今日見た2本はどちらも老人問題を扱っていて、これらを続けて見たのはハードだった。自分も認知症気味の母を抱えて、彼女の現在と寄り添っているから、これは他人事ではない。
前者は喜劇というパッケージングで、ソフトに高齢化社会の諸問題を扱う。老齢に達した山田洋次が自分たちの問題として取り扱う。かなりきついことを描く。笑わせるのんきな映画のように見せながら、見ていられないくらいに悲惨なドラマに真正面から取り組む。小林稔侍演じる老人は、73歳。一人暮らし。家族もいない。生活は苦しく、その日暮らしの状態。主人公の橋爪功の高校の同級生。

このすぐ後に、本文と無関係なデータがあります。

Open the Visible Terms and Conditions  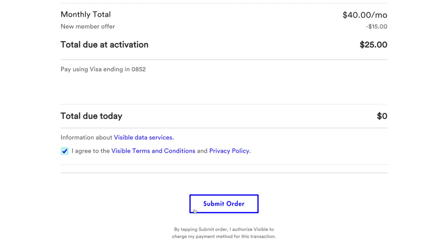tap(153, 151)
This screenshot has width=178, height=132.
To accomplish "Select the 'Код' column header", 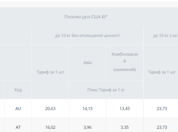I will (x=18, y=90).
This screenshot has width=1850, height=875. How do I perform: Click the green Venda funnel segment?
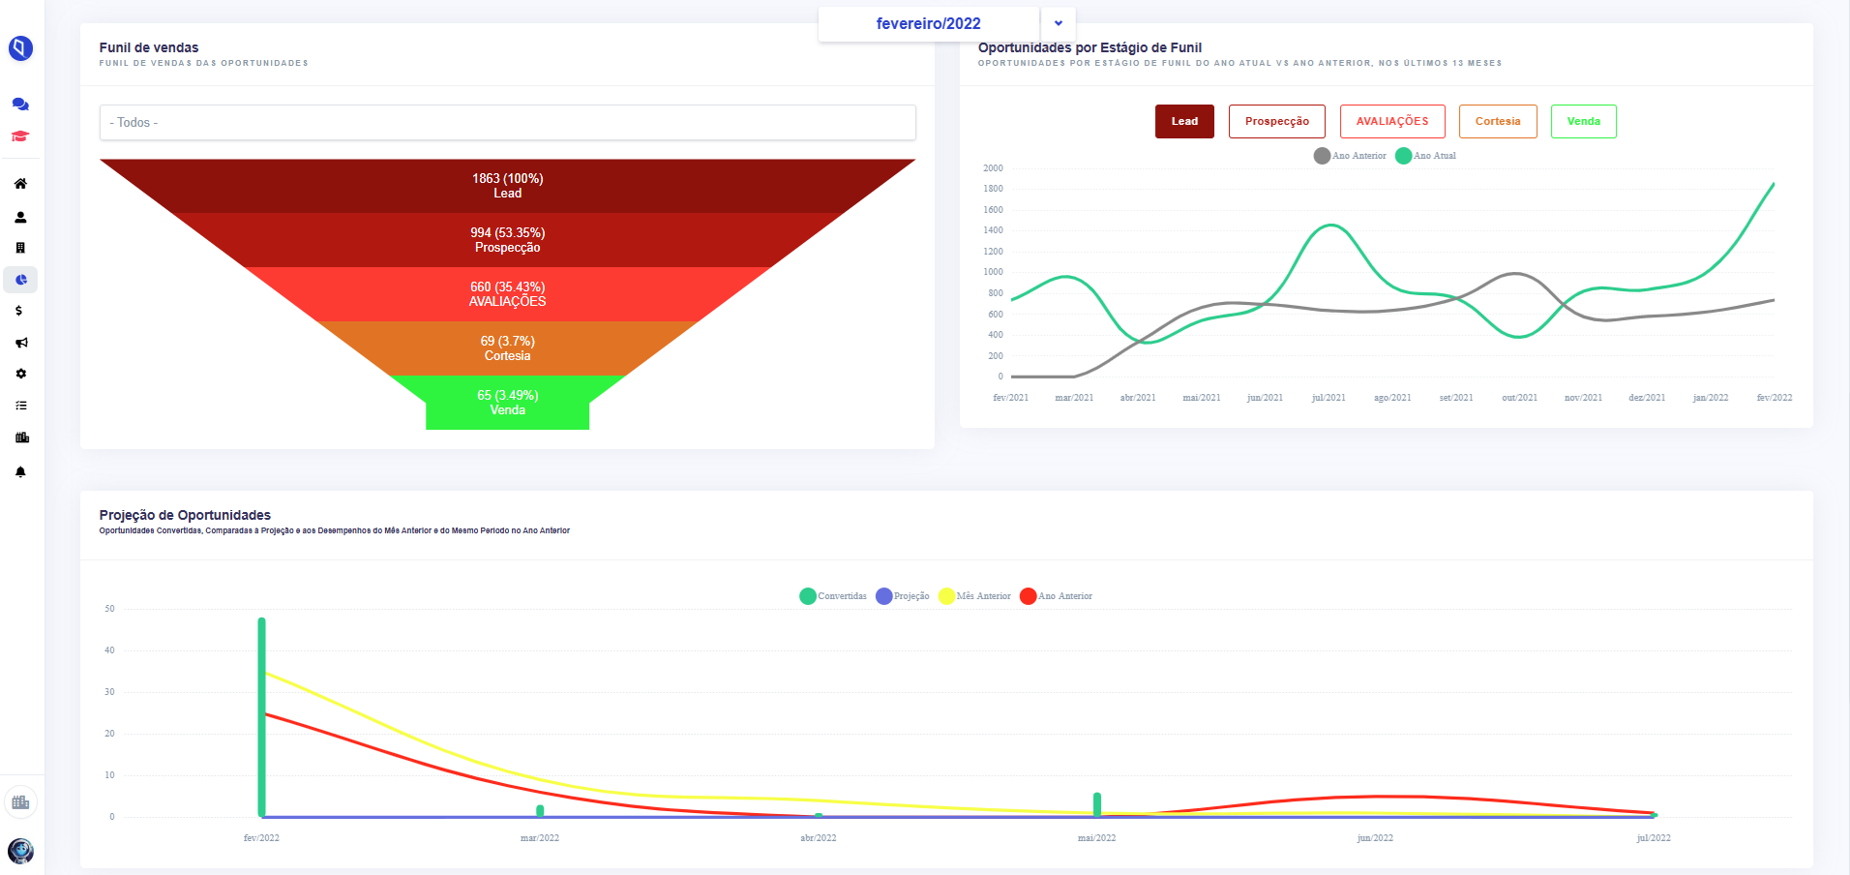(508, 403)
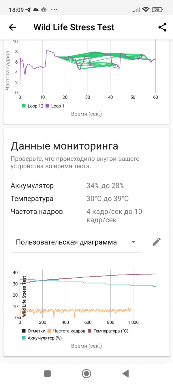Click the dropdown arrow beside chart selector
The image size is (173, 384).
coord(133,242)
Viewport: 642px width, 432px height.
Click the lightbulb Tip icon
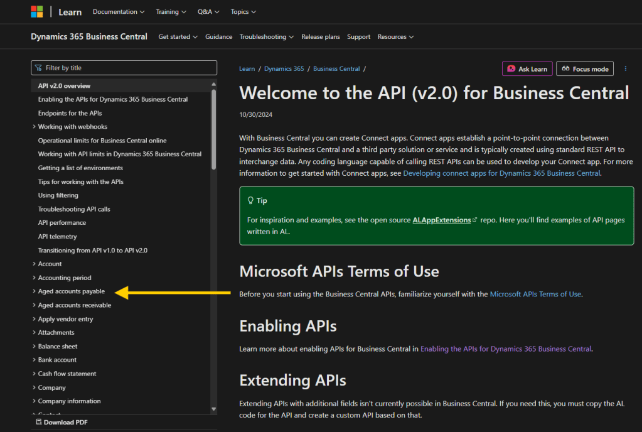[x=250, y=201]
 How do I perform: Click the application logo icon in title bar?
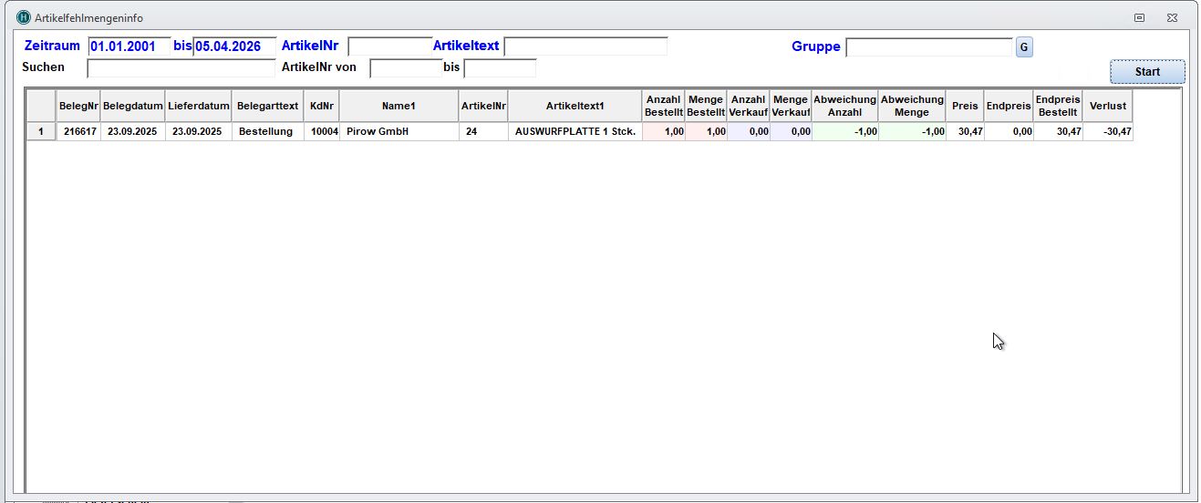24,17
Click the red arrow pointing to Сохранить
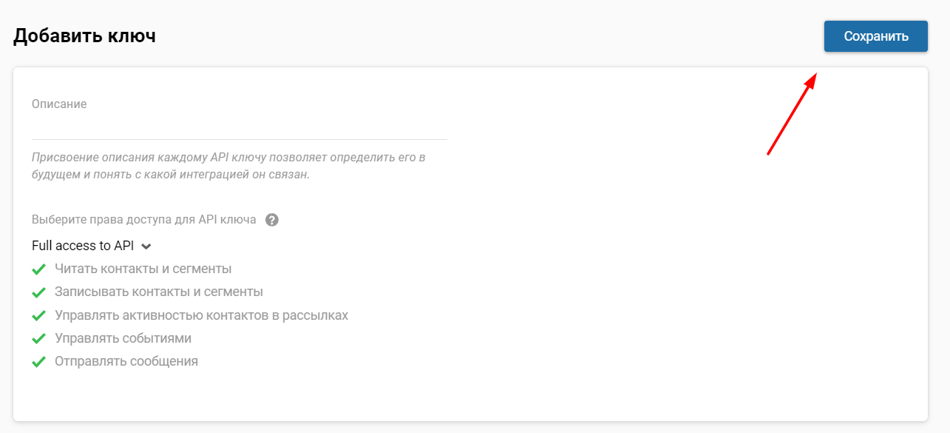The image size is (950, 433). tap(792, 113)
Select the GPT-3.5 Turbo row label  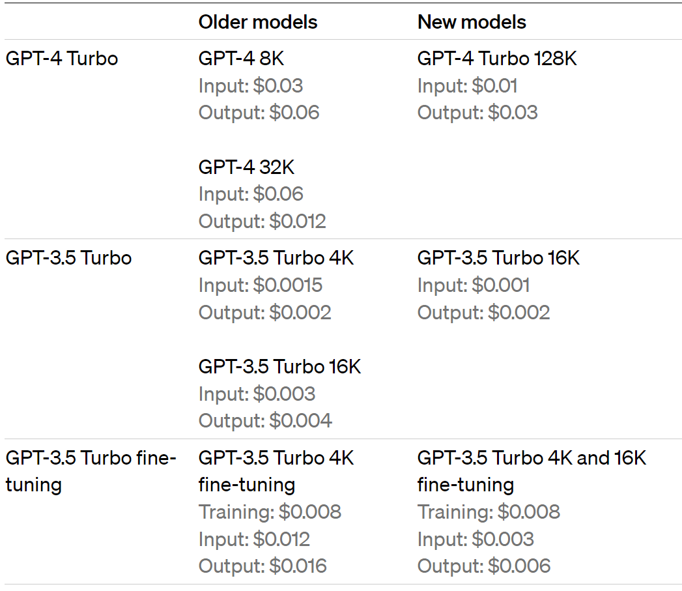tap(69, 258)
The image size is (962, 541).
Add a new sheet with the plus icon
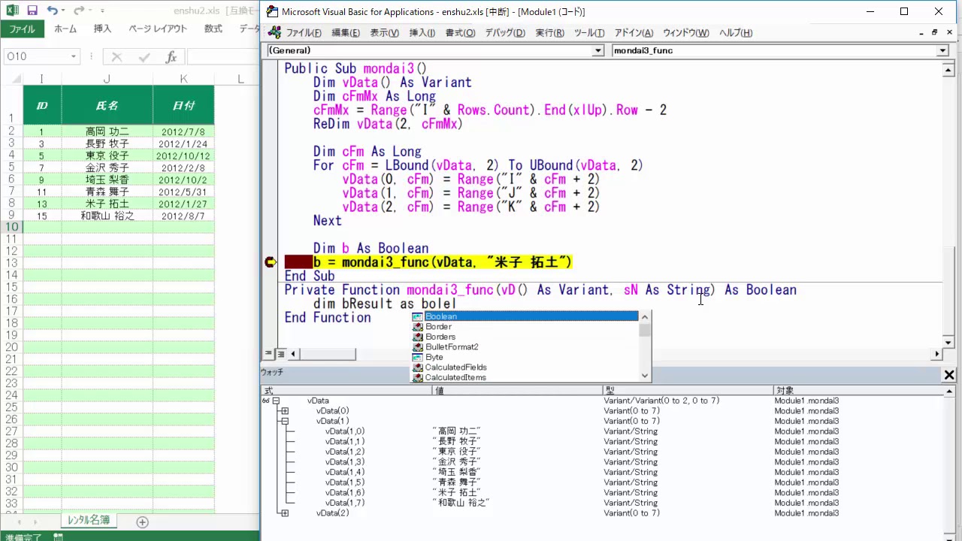tap(142, 522)
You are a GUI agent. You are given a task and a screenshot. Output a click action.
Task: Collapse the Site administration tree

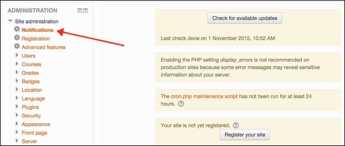pos(10,21)
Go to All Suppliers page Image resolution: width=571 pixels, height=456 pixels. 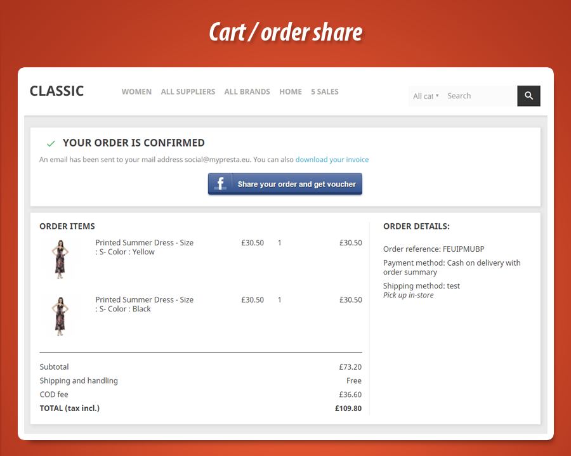188,92
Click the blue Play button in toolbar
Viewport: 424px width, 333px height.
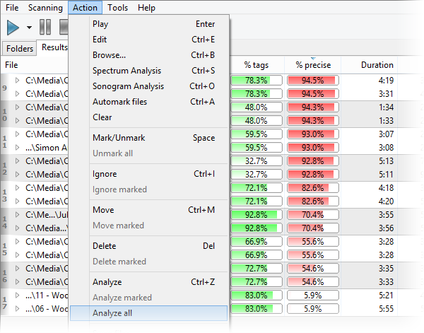[13, 28]
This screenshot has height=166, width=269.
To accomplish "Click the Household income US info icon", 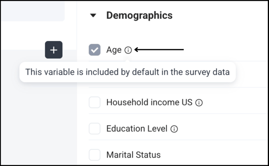I will pyautogui.click(x=199, y=102).
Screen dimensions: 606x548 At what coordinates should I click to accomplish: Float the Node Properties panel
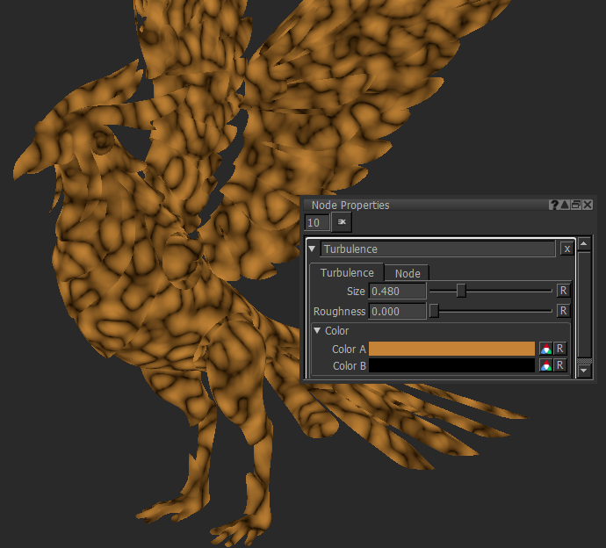576,205
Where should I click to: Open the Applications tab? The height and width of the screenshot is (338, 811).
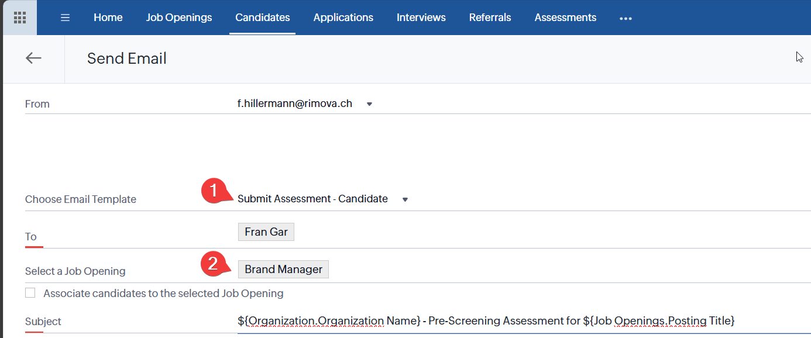[x=343, y=18]
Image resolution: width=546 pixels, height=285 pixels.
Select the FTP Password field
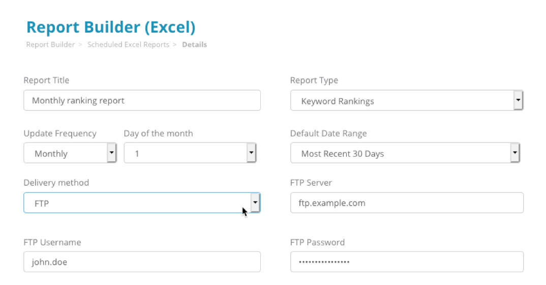(406, 262)
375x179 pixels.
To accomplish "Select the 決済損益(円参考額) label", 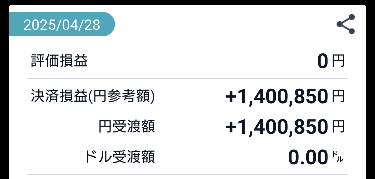I will click(x=93, y=97).
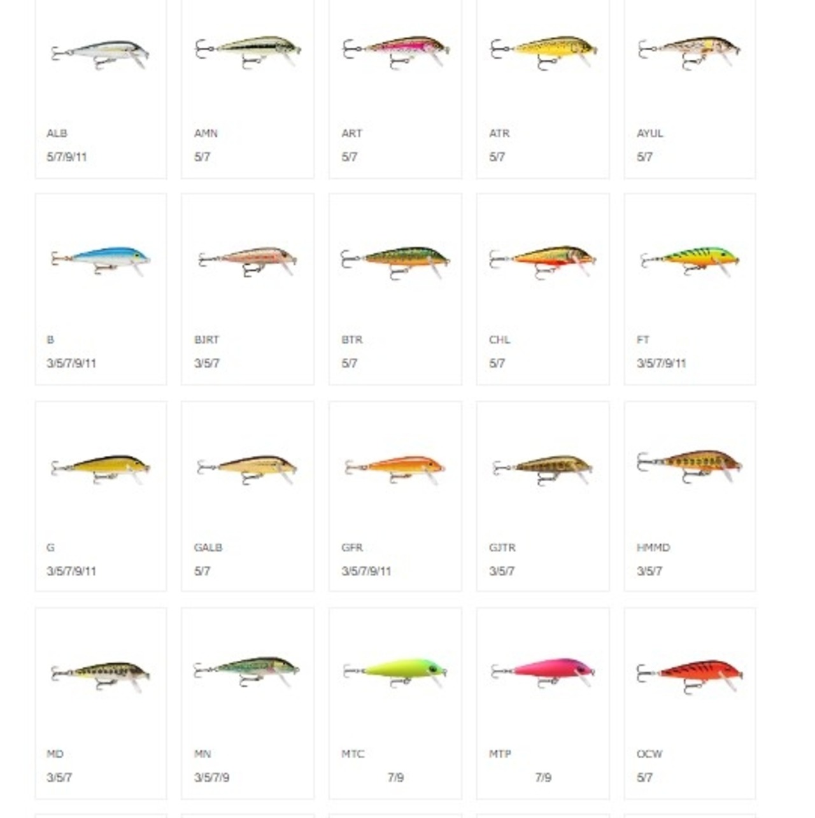This screenshot has width=815, height=818.
Task: Click the blue B lure image
Action: 100,260
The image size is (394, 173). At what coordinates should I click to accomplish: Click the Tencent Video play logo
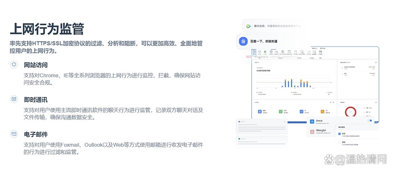coord(248,26)
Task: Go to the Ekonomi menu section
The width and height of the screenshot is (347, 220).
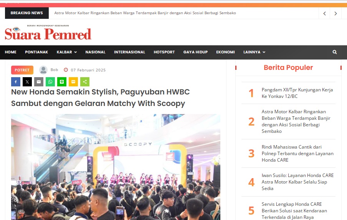Action: pyautogui.click(x=225, y=52)
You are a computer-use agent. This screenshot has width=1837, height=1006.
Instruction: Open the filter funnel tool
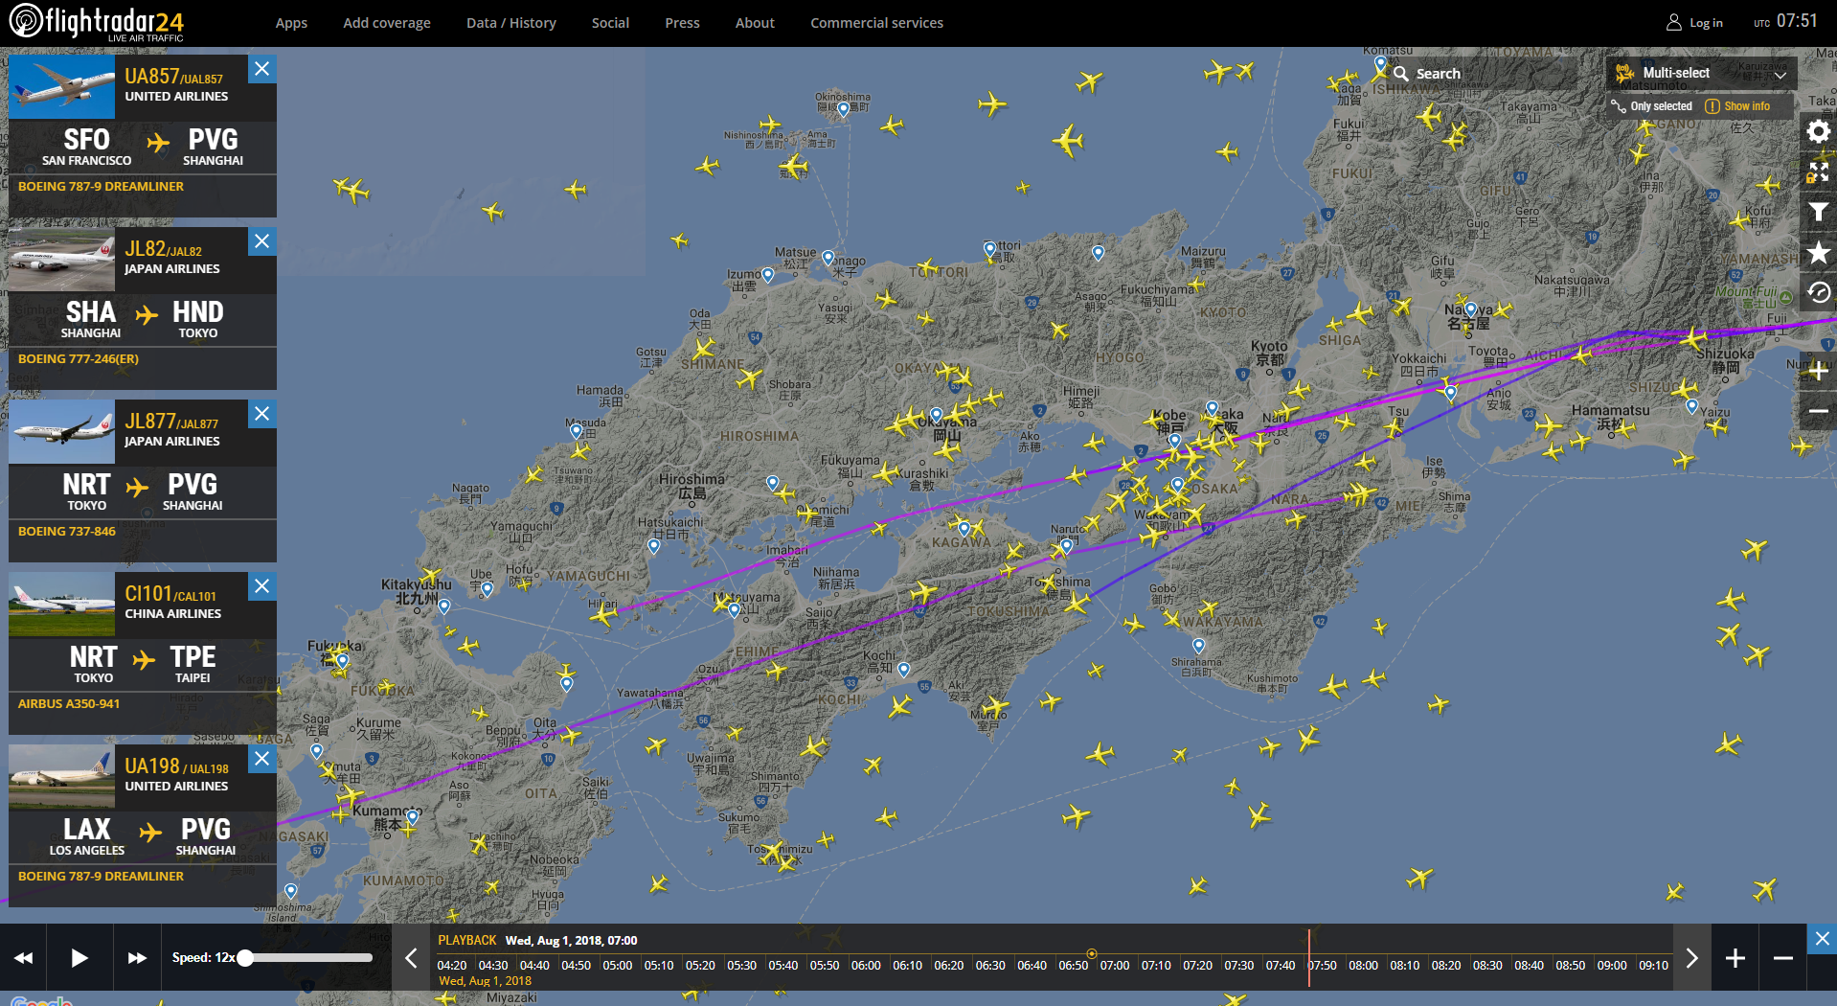pyautogui.click(x=1818, y=213)
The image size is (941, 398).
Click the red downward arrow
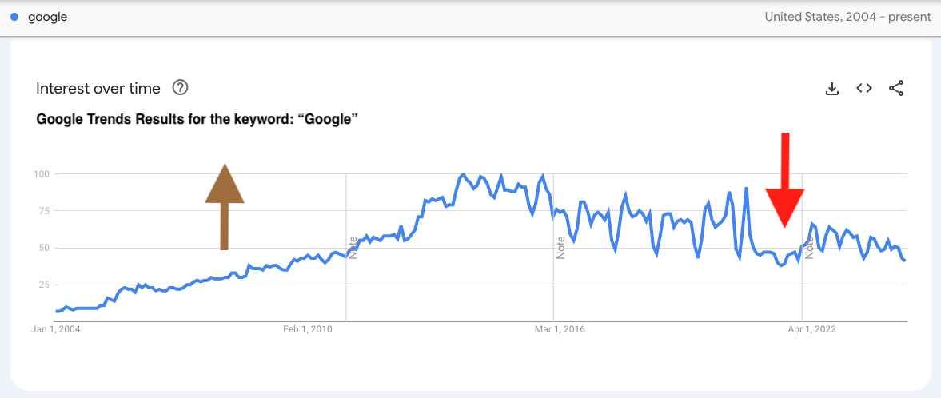[785, 180]
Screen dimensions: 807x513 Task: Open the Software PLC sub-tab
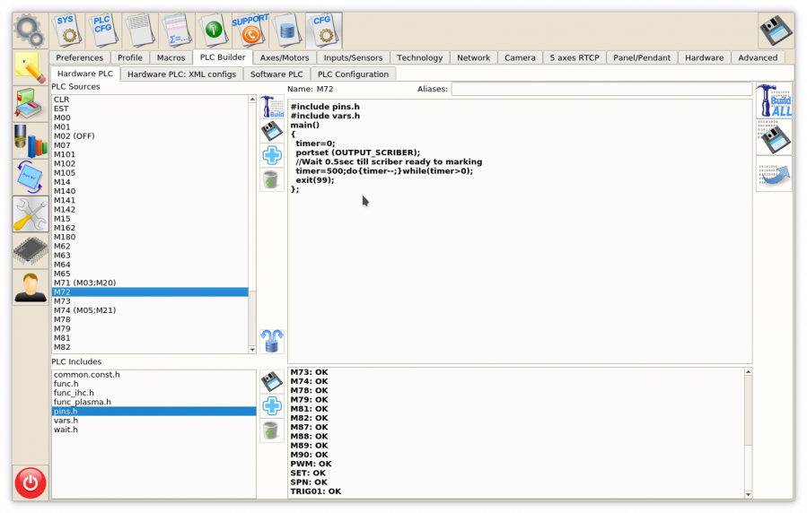click(x=276, y=74)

孤独死の問題を扱いながらも、対面に理想的な幸せ家族を配置する残酷。この構図を嫌み無く見せるのは、かなり難しい。しかも、「喜劇」と銘打つ。喜劇に死は御法度ではないか。大胆にもほどがある。だから、これは山田洋次でなくては不可能なのだ。
前半、まるで寅さん映画のような展開で、笑わせる。(なんと橋爪功が老人寅さんになっているのだ!)このシリーズは老人版『男はつらいよ』なのだと、タイトルからして明記している。80代に突入した山田洋次が、この国の未来に対して、自分の想いをしっかり伝えようとする。3作目が楽しみだ。
後者は、小林政広監督と仲代達矢のコンビの第3作。タイトル通り『リア王』を下敷きにして、老人問題を扱う。こちらも孤独だ。ボケが進行して、自分を見失うこともある。かつて日本を代表する役者として活躍したが、20年前に引退。しかし、今も、演じる事への執着はある。
ラスト、ひとり、海辺でリア王を演じる姿を延々と見せる。とてもわかりやすい映画だが、見ているのはキツい。自身を投影したような役柄をほぼ全編出ずっぱりで演じる仲代を見ているだけで満足する、とでも言いたいところだけれど、しんどい。